* Data provided *

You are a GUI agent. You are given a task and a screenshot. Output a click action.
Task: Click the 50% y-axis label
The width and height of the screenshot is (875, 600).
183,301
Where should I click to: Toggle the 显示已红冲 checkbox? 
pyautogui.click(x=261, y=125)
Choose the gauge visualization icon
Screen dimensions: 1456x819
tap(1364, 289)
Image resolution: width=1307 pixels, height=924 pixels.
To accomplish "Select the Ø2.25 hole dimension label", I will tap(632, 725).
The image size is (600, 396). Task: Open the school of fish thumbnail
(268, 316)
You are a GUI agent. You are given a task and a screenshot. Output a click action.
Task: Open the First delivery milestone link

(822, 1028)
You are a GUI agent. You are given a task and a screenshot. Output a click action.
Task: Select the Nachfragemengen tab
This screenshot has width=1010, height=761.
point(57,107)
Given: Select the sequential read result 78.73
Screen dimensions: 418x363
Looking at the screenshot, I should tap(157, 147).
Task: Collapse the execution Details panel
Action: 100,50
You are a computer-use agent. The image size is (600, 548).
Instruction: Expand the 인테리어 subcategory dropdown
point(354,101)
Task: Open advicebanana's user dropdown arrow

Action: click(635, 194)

* Stated task *
Copy every one of the rows above without any changes.

* Response to the exercise *
You are a GUI agent. You are given a task and a screenshot. Output a click action.
Task: Click the 50% y-axis label
The width and height of the screenshot is (875, 600).
183,301
Where should I click to: Toggle the 显示已红冲 checkbox? 
pyautogui.click(x=261, y=125)
Choose the gauge visualization icon
Screen dimensions: 1456x819
tap(1364, 289)
Image resolution: width=1307 pixels, height=924 pixels.
To accomplish "Select the Ø2.25 hole dimension label", I will tap(632, 725).
The image size is (600, 396). Task: Open the school of fish thumbnail
(268, 316)
You are a GUI agent. You are given a task and a screenshot. Output a click action.
Task: Open the First delivery milestone link

(822, 1028)
You are a GUI agent. You are given a task and a screenshot. Output a click action.
Task: Select the Nachfragemengen tab
This screenshot has width=1010, height=761.
point(57,107)
Given: Select the sequential read result 78.73
Screen dimensions: 418x363
Looking at the screenshot, I should tap(157, 147).
Task: Collapse the execution Details panel
Action: 100,50
You are a computer-use agent. The image size is (600, 548).
Instruction: Expand the 인테리어 subcategory dropdown
point(354,101)
Task: Open advicebanana's user dropdown arrow

Action: click(635, 194)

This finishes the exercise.